- Relief pitcher
- Born: March 31, 1975 (age 51) Oneonta, New York, U.S.
- Batted: LeftThrew: Left

MLB debut
- April 21, 2001, for the Colorado Rockies

Last MLB appearance
- April 21, 2001, for the Colorado Rockies

MLB statistics
- Wins: 0
- Earned run average: 4.50
- Strikeouts: 2
- Stats at Baseball Reference

Teams
- Colorado Rockies (2001);

= Tim Christman =

American baseball player (born 1975)

Timothy Arthur Christman (born March 31, 1975) is an American former professional baseball left-handed pitcher. He played in Major League Baseball (MLB) in one game for the Colorado Rockies during the 2001 season.

==Amateur career==
Christman attended Oneonta High School in Oneonta, New York and was named The Daily Stars player of the year in 1992 and 1993. Christman played college baseball at Siena College from 1994 to 1996. He set a school record for career strikeouts and strikeouts per nine innings. In 1994, Christman was named the Metro Atlantic Athletic Conference Rookie of the Year. On April 9, 1994, he threw a no-hitter against Niagara. In 2020, he was named to the conference's 40th Anniversary Baseball Team.

==Professional career==
Christman was selected in the eleventh round of the 1996 Major League Baseball draft by the Colorado Rockies. He was assigned to the Portland Rockies of the Northwest League to begin his professional career. Christman missed the entire 1998 season due to elbow surgery. By 2000, he was on the team's 40-man roster. Christman missed all but eight games of the 2000 season due to a torn labrum. In spite of that, he was performing well enough in spring training in 2001 that Rockies manager Buddy Bell told The Denver Post that he had "a definite chance" to make the club. On April 19, 2001, he was promoted to the Major Leagues for the first time when pitcher Horacio Estrada was placed on the disabled list. He made his Major League debut on April 21 against the Arizona Diamondbacks at Bank One Ballpark. He pitched the final two innings of the game in relief of Joe Davenport, allowed a run on a solo home run to Reggie Sanders and struck out Rod Barajas. On April 22, he was demoted to Triple-A Colorado Springs. He would not appear in another game in the Major Leagues.

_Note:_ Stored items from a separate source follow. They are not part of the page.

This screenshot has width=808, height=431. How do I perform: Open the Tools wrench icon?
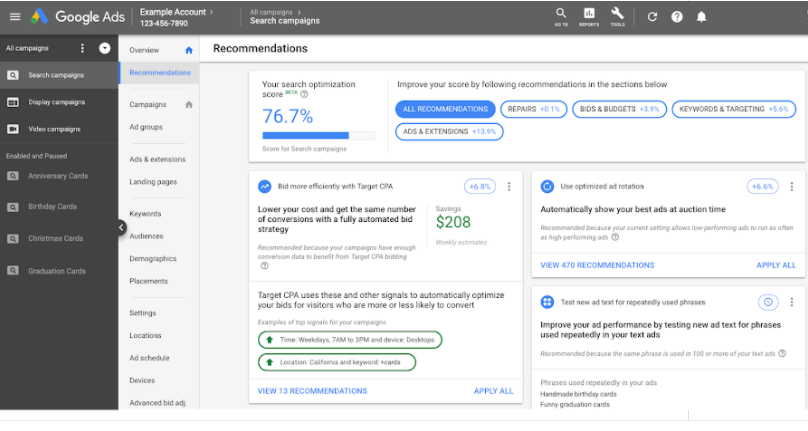(x=617, y=16)
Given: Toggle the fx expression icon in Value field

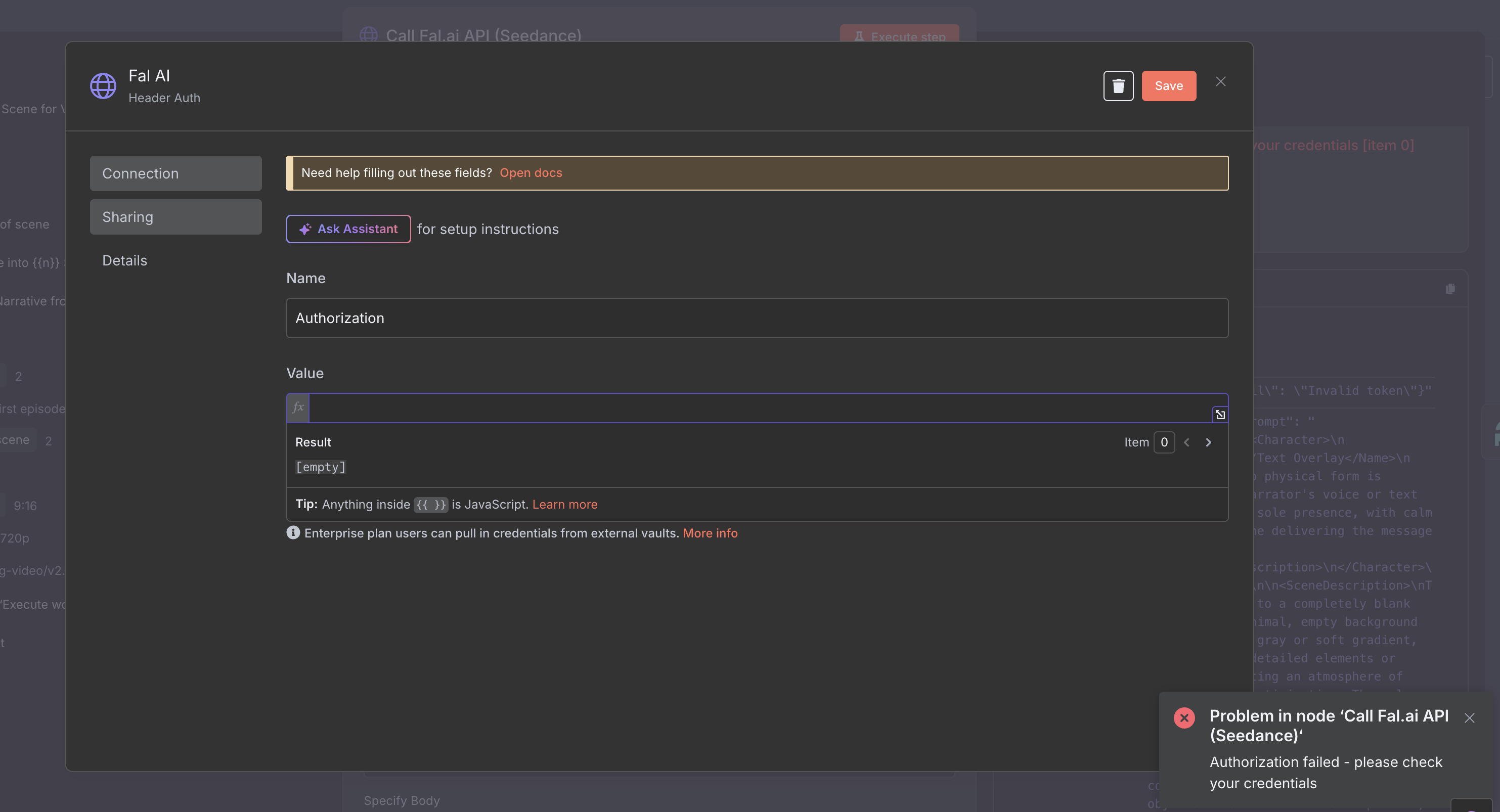Looking at the screenshot, I should [298, 408].
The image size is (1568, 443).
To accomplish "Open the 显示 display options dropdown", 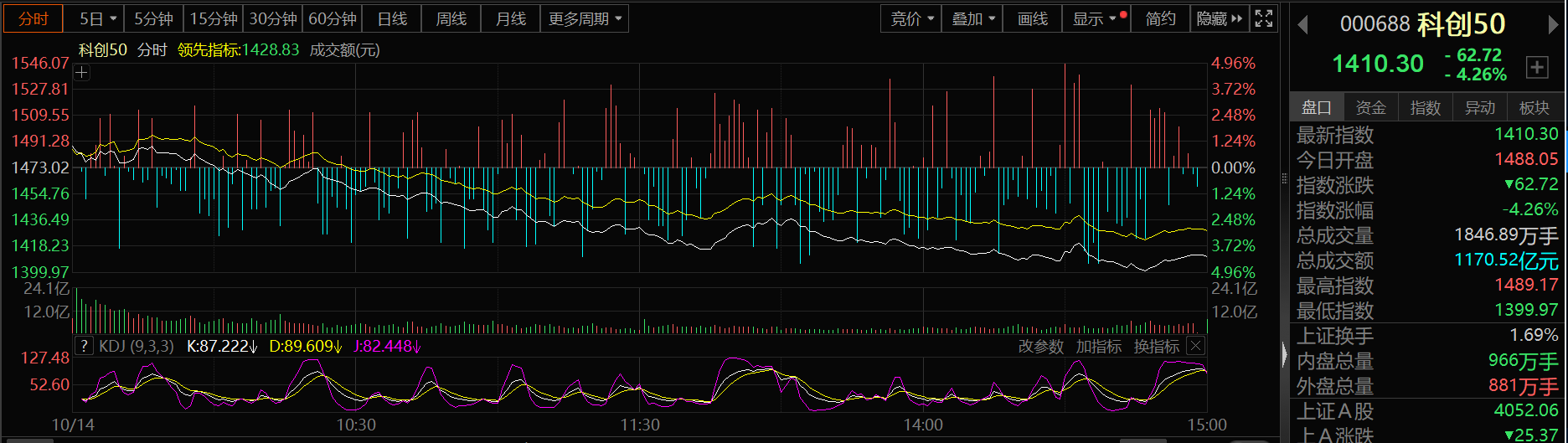I will click(x=1096, y=18).
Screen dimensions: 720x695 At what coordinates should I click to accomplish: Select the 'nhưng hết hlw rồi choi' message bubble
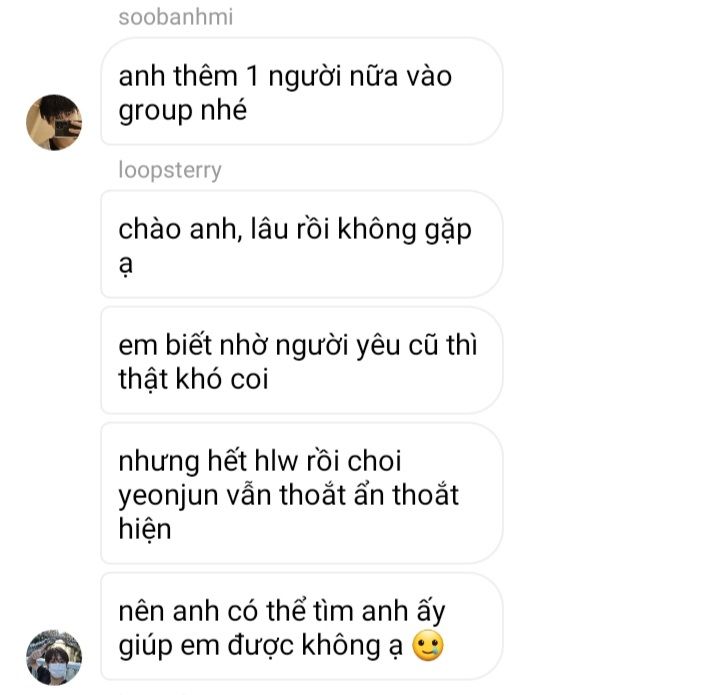[x=301, y=493]
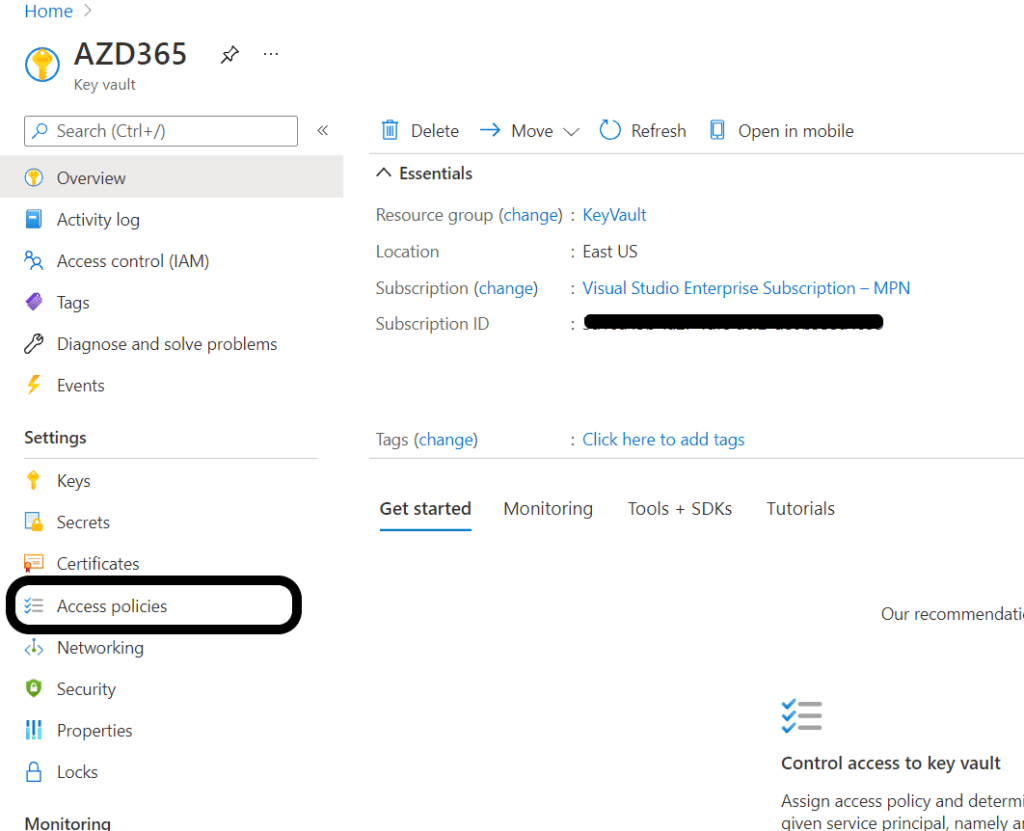Go to Secrets in sidebar
The width and height of the screenshot is (1024, 831).
click(x=83, y=522)
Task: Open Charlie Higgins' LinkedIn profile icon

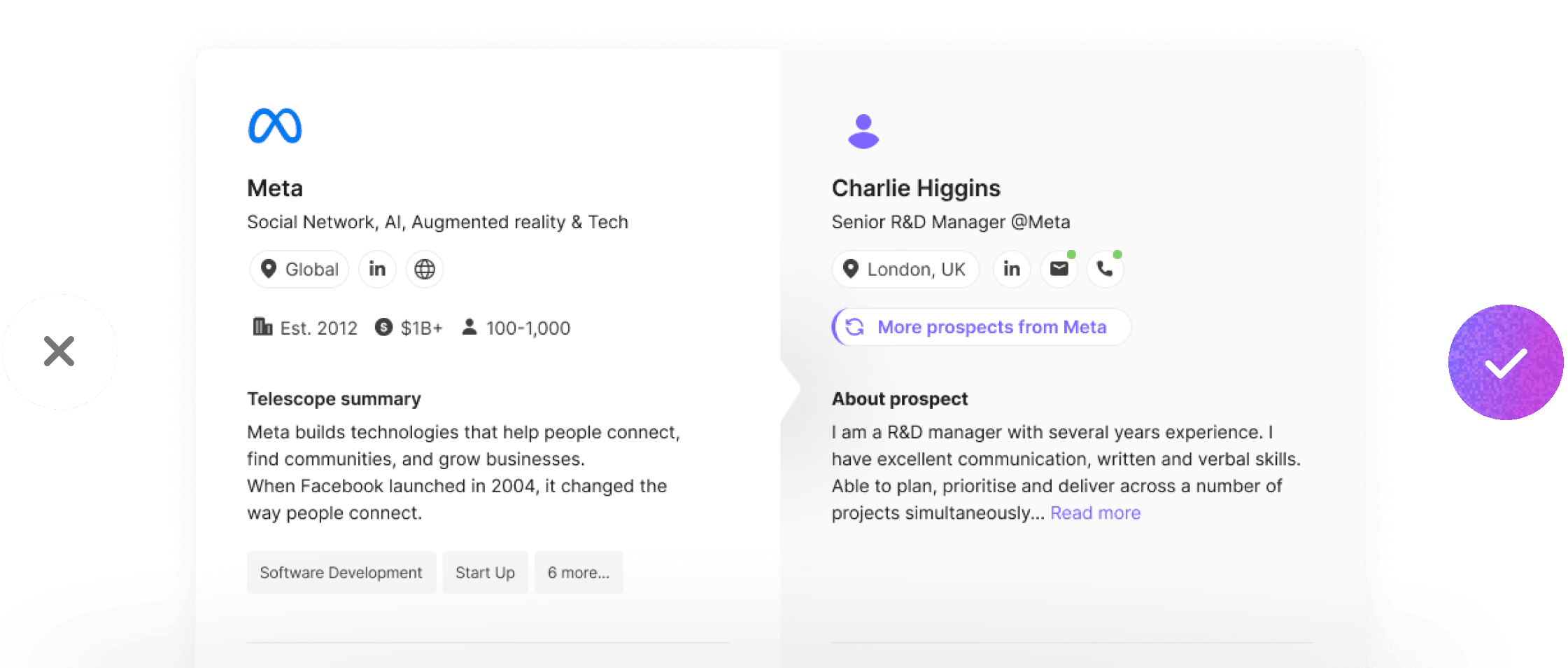Action: click(x=1011, y=269)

He spent the 2002 season in the Florida Marlins farm system. Following the 2002 season, he signed with the Chicago Cubs. By that point, he had had seven arm surgeries. Prior to the 2004 season, he signed with the Detroit Tigers. Christman began the 2004 season with the St. Paul Saints of the independent Northern League. He was one of several players to join the Tacoma Rainiers from an independent league in the middle of the 2004 season. The 2005 season would be his last in professional baseball; he pitched for the St. Paul Saints as well as the Somerset Patriots of the Atlantic League.

==International career==
Christman played for the United States national baseball team at the 2003 Baseball World Cup in Cuba.

==Coaching career==
Christman was hired as an assistant coach at the College of Saint Rose in 2009. He was later hired as an assistant coach for Albany. He has also worked as a baseball instructor at a sports facility in Clifton Park, New York.